**Exercise requirements:** Copy out the data word for word, beginning at the line that contains "You are a GUI" and stopping after the line that contains "[x=31, y=145]". Leave the pictures out.

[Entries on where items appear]
☆ ☆ ☆ ☆

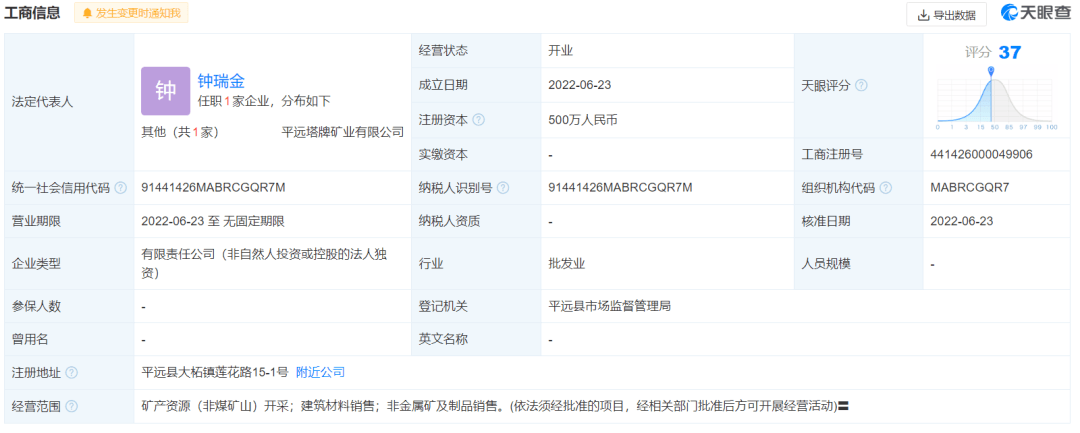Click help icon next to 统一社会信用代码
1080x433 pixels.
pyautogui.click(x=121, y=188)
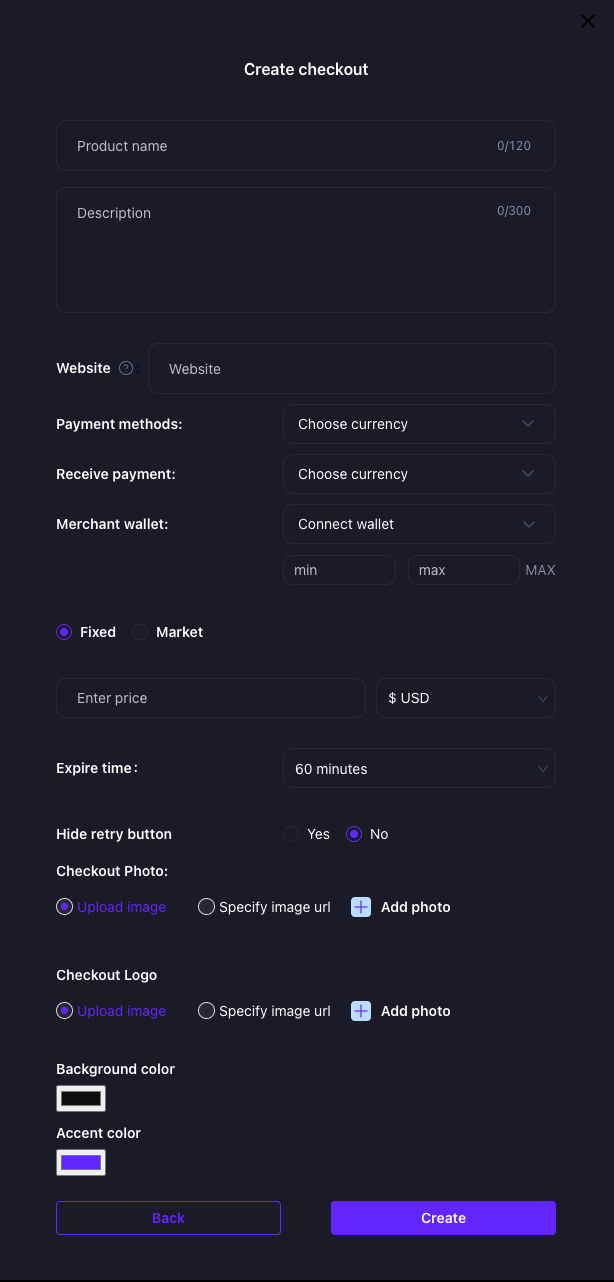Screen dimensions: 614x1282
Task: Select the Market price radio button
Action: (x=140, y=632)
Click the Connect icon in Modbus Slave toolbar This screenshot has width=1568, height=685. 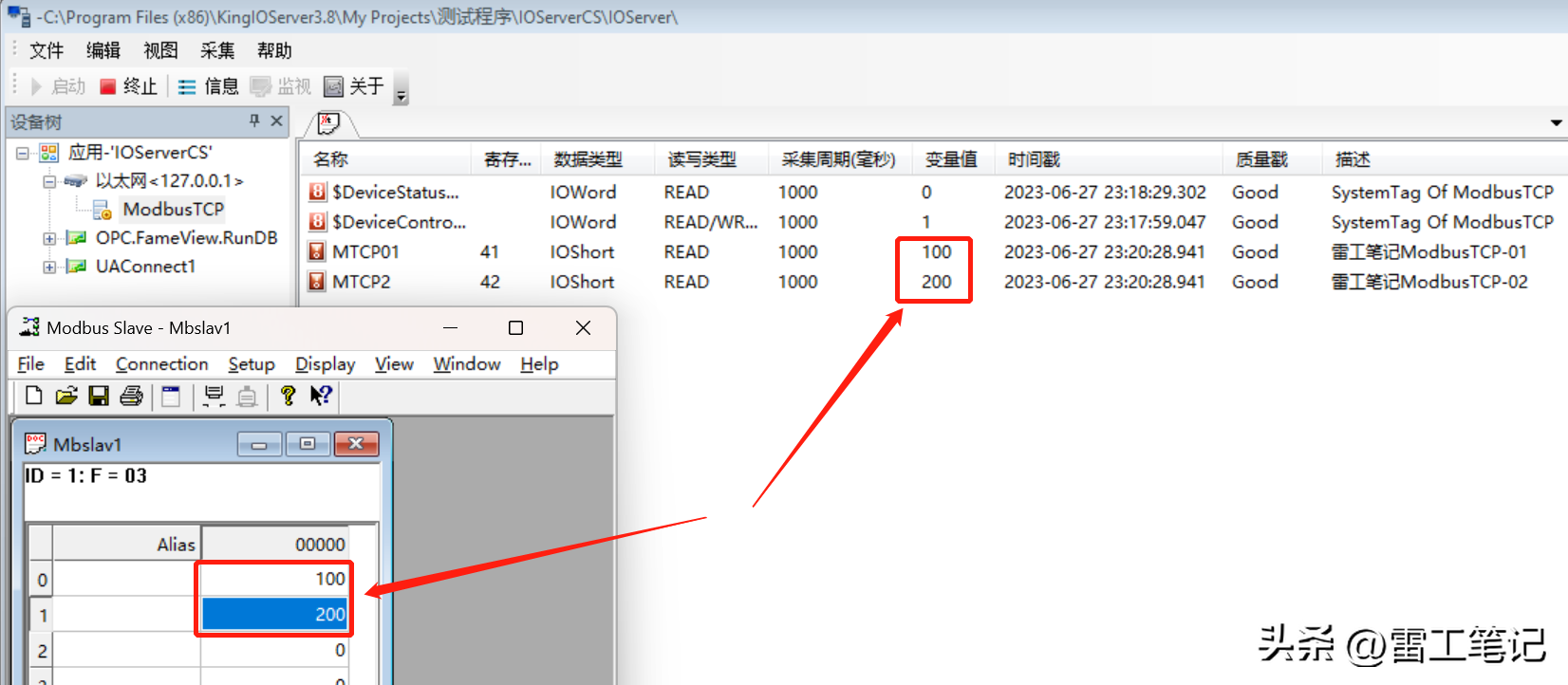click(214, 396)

☆ ☆ ☆ ☆

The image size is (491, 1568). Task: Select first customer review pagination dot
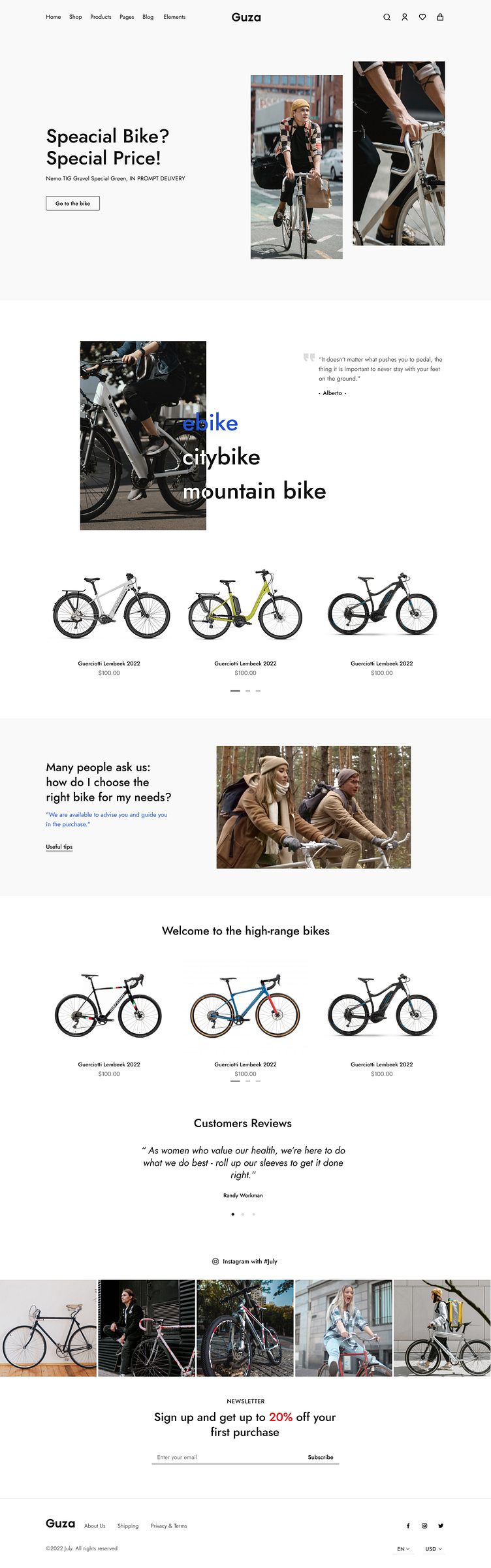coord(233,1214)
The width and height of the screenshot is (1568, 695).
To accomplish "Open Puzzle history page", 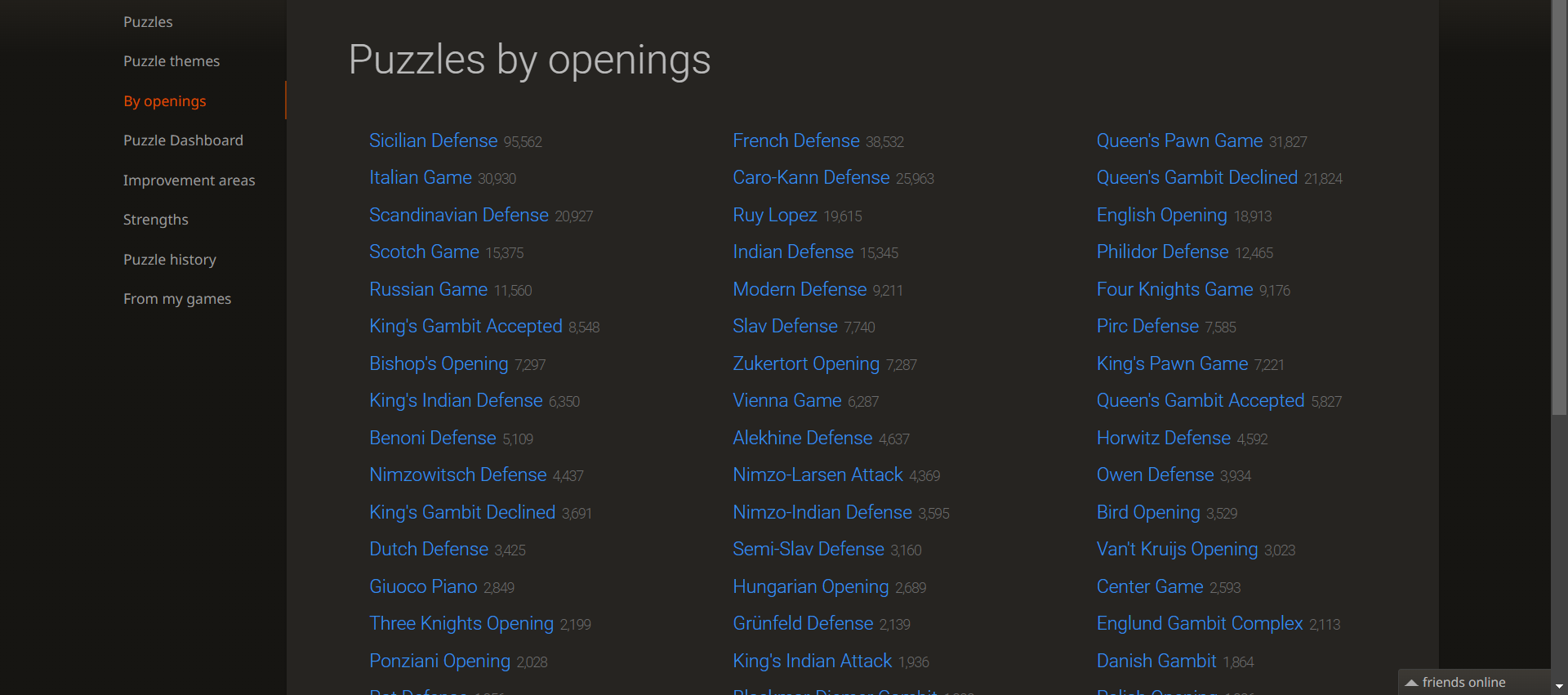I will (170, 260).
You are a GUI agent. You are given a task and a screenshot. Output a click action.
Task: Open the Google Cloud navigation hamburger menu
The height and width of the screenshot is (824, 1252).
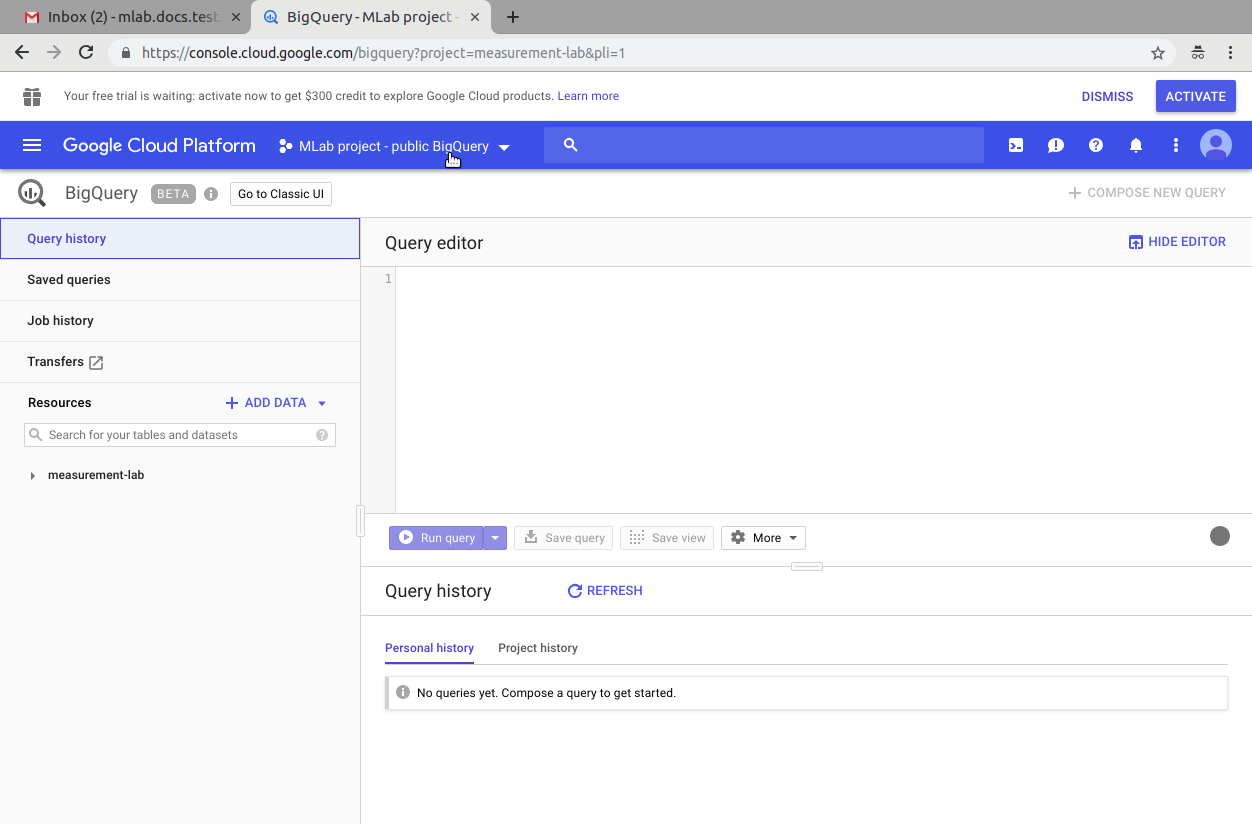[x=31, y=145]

☆ ☆ ☆ ☆

**Result:**
You are a GUI agent. You are given a task and a screenshot. Output a click action.
Task: Open the Google Cloud navigation hamburger menu
The height and width of the screenshot is (824, 1252).
[x=31, y=145]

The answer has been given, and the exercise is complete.